The Myth of the Andalusian Paradise

Roger Kimball is, in my humble opinion, one of the best conservative wordsmiths out there, unparalled when it comes to culture. Via the weekly email newsletter from The New Criterion comes Kimball’s brief review of a new myth-busting book about Islam’s reign over Andalusian Spain:

The Myth of the Andalusian Paradise: Muslims, Christians, and Jews Under Islamic Rule in Medieval Spain, by Darío Fernández-Morera (Intercollegiate Studies Institute): “Islam,” said Barack Obama in his notorious speech at Cairo in 2009, “has a proud tradition of tolerance. We see it in the history of Andalusia.” In his forthcoming book The Myth of the Andalusian Paradise: Muslims, Christians, and Jews Under Islamic Rule in Medieval Spain, Darío Fernández-Morera, who teaches at Northwestern University, shows in meticulous detail just how preposterous the story Barack Obama repeated is. In fact, in Andalusia, as in every place where the phrase “under Islamic rule” pertains, intolerance, segregation, formal inequality, and brutality were the order of the day.

Jews and Christians, Fernández-Morera shows, were second-class citizens in Spain, subject to the arbitrary and tyrannical whim of their Muslim conquerors for whom there was no disitinction between religious and civil law: sharia, Islam law, ruled all aspects of daily life. Fernández-Morera also shows that “the oft-repeated assertion” that Islam preserved and transmitted forgotten classical knowledge from Aristotle and other Greek thinkers “is baseless.” “Ancient Greek texts and Greek culture,” he points out, “were never ‘lost’ to be somehow ‘recovered.’”
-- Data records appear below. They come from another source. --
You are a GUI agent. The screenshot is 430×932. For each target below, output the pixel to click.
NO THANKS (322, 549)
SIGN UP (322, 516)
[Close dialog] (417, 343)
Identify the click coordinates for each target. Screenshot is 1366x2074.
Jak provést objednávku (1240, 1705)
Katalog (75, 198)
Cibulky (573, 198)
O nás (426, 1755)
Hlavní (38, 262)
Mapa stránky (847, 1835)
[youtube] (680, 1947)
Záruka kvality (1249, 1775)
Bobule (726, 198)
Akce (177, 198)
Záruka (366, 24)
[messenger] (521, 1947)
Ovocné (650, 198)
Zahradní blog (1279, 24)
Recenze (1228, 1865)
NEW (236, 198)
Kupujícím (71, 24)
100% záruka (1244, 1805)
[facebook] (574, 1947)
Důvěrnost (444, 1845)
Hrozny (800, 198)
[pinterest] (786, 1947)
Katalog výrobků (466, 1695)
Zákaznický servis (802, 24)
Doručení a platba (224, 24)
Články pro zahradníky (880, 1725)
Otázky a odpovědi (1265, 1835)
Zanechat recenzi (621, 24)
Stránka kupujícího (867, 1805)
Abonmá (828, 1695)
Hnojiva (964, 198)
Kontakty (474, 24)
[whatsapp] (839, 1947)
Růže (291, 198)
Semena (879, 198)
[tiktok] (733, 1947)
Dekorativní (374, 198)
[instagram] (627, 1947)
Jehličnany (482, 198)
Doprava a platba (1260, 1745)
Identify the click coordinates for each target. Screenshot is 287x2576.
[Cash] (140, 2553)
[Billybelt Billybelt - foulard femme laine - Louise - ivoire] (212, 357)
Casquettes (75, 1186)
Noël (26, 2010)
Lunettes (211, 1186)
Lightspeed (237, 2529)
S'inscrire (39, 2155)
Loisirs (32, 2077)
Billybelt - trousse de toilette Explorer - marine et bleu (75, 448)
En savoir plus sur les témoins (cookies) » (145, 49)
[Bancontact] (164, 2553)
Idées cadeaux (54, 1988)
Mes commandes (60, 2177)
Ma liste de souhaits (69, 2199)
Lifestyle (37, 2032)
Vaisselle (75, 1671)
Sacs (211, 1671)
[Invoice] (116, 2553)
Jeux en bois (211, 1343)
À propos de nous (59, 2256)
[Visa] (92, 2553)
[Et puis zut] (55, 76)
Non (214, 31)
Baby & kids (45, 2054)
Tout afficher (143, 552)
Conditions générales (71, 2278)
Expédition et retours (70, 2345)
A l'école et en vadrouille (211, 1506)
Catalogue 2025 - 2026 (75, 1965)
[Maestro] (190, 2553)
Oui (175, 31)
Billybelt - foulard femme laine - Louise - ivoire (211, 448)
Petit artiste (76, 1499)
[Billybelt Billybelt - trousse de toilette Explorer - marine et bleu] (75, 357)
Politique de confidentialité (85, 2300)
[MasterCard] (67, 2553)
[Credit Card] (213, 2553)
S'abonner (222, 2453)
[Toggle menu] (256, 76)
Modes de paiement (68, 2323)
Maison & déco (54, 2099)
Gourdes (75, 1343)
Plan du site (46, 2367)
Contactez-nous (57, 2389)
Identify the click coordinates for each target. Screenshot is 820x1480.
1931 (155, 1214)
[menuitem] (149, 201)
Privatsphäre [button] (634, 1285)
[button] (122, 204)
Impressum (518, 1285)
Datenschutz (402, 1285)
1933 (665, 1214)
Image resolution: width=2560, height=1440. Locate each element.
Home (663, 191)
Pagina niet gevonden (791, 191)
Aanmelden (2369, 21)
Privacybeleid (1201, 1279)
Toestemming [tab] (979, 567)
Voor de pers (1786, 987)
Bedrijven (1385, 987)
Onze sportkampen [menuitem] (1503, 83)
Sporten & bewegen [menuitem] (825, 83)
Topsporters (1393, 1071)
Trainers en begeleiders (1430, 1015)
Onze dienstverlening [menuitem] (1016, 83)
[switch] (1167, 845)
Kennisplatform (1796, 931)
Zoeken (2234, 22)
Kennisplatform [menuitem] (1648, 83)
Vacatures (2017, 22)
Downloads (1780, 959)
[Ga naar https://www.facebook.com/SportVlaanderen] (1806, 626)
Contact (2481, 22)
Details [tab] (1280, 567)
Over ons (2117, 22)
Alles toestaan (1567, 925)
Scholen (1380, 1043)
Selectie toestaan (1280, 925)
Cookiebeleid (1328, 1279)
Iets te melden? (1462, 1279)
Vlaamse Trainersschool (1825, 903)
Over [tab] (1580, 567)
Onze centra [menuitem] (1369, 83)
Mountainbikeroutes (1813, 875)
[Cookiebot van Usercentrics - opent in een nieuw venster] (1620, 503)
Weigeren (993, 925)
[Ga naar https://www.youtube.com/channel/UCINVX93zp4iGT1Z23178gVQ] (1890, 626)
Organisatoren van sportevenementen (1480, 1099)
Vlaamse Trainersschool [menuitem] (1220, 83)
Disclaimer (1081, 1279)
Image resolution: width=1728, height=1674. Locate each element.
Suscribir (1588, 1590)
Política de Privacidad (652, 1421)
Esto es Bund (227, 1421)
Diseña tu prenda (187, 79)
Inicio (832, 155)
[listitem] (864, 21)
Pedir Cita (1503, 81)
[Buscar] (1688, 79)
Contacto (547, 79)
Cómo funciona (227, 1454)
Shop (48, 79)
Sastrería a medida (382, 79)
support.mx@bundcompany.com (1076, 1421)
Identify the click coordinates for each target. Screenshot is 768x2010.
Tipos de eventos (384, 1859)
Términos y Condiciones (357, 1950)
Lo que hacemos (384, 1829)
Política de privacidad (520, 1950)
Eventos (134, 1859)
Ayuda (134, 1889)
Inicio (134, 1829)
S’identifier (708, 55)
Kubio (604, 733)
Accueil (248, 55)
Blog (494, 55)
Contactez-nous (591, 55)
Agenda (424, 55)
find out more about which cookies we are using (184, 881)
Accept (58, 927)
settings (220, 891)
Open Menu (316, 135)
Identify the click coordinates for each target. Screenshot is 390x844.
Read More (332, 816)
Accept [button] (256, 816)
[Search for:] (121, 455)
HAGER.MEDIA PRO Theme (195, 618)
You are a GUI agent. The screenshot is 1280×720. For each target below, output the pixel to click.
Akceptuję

You cannot read far into the academic literature on Muslim-controlled Spain without encountering the assertion that it represented “a golden age” of “enlightened rule” under the Umayyad dynasty in the latter half of the eighth century. Fernández-Morera shows that, on the contrary, “of all the dynasties of Islamic Spain,” the Umayyads were the cruelest and most energetic in their persecution of non-Muslims.

Inquisitions, beheadings, impalings, and crucifixions were rife, as were expropriations and the destruction of churches and synagogues. In a passage that might have been drawn from today’s news reports about the activities of ISIS, one scholar that Fernández-Morera quotes notes that the Muslim rulers of Andalusia “carried out indiscriminate beheading of prisoners of war.” Furthermore, in another passage that might be drawn from today’s headlines, we read that the Umayyad rulers “imposed brutal punishments on the dhimmis [i.e., the non-Muslims] who dared to openly proclaim their religious beliefs.” It was ever thus.

The Myth of the Andalusian Paradise is a useful corrective to the emetic tripe about Islam being a “religion of peace” and “jihad” being essentially an effort of self-perfection that one hears endlessly repeated by people who should know better.